For its part, Ticketmaster has made its own moves to get closer to the fans. It has bought fan management Web site Echo Music and music sharing Web site iLike.com, as well as artist management company Front Line, which includes in its portfolio the Eagles, Christina Aguilera, Aerosmith, Jimmy Buffett and Paris Hilton the singer.
"There's a whole host of things we've been engaged in and organizing and thinking about for the past year," Diller said last month.
Madonna's management told Warner Music last week that the 49-year-old pop singer would accept Live Nation's offer after the record company refused to match the deal, a person familiar with the confidential contract negotiations told The Associated Press on Wednesday.
Under the proposed deal, Madonna would get a signing bonus of about $18 million (12.6 million EUR), an advance of about $17 million (11.9 million EUR) for each of three albums, stock, and an agreement for Live Nation to exclusively promote her tours.
To try to fend off the Live Nation deal, Warner pursued a partnership with Ticketmaster that would have enabled the record company to offer a spectrum of touring services to Madonna, the person said.
Diller is no stranger to the world of Hollywood. He is credited with the creation of Fox Broadcasting Company and the network's motion picture operations. He also spent a decade as head of Paramount Pictures Corp., as well as working at ABC Entertainment.
Meanwhile, the rise of a secondary market for tickets has brought new players to the industry, including eBay subsidiary StubHub and Tickets.com, which is owned by Major League Baseball's Advanced Media LP.

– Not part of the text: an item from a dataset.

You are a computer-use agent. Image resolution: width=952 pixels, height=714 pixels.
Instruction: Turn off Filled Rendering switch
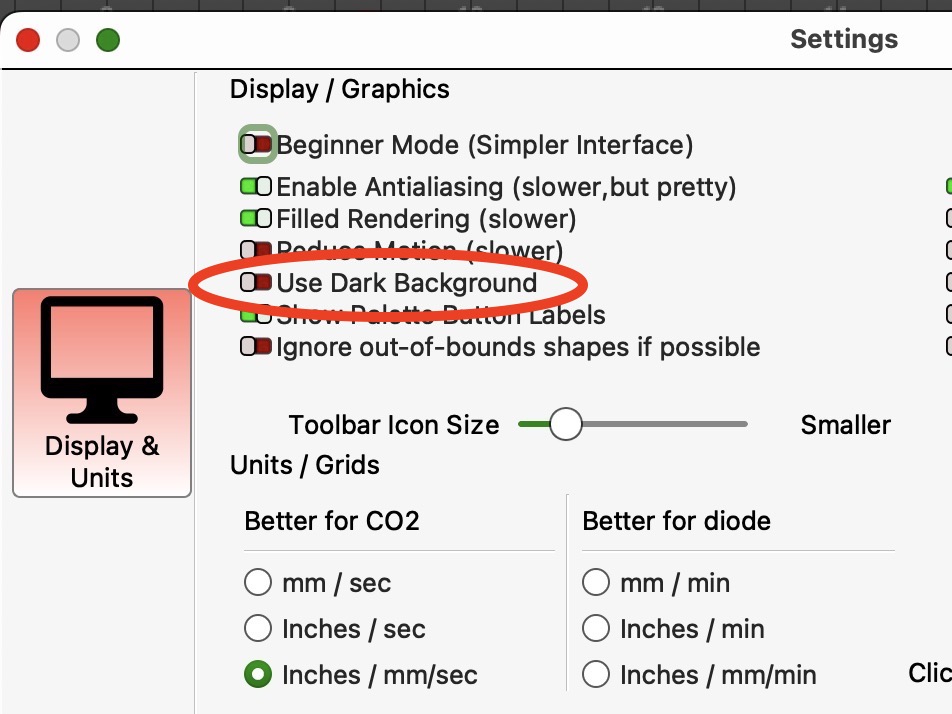[x=256, y=218]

StubHub is on track to sell its 10 millionth ticket in a matter of days, spokesman Sean Pate said. This year alone, it should sell more tickets than the total of all tickets sold in the years since it was founded in 2000. Last year, its biggest yet, StubHub sold 3.3 million tickets. In February it was bought by eBay.
As a reseller, StubHub and others are taking over what used to only be done by scalpers on the street.
Ticketmaster, which sells tickets for promoters, sports teams and venue owners, is less free to pursue the secondary market since any reselling activity should not infringe on the profit-seeking of its clients, whose main goal is to accurately price tickets the first time around in order to maximize profit.
Still, Ticketmaster hopes to push back against the rapid growth of StubHub with its own resale service, called Ticket Exchange, and Ticketmaster Auctions. As of mid-2007, Ticketmaster reports a 130 percent increase in the number of tickets sold through Ticket Exchange and a 59 percent rise in the number of online auctions conducted.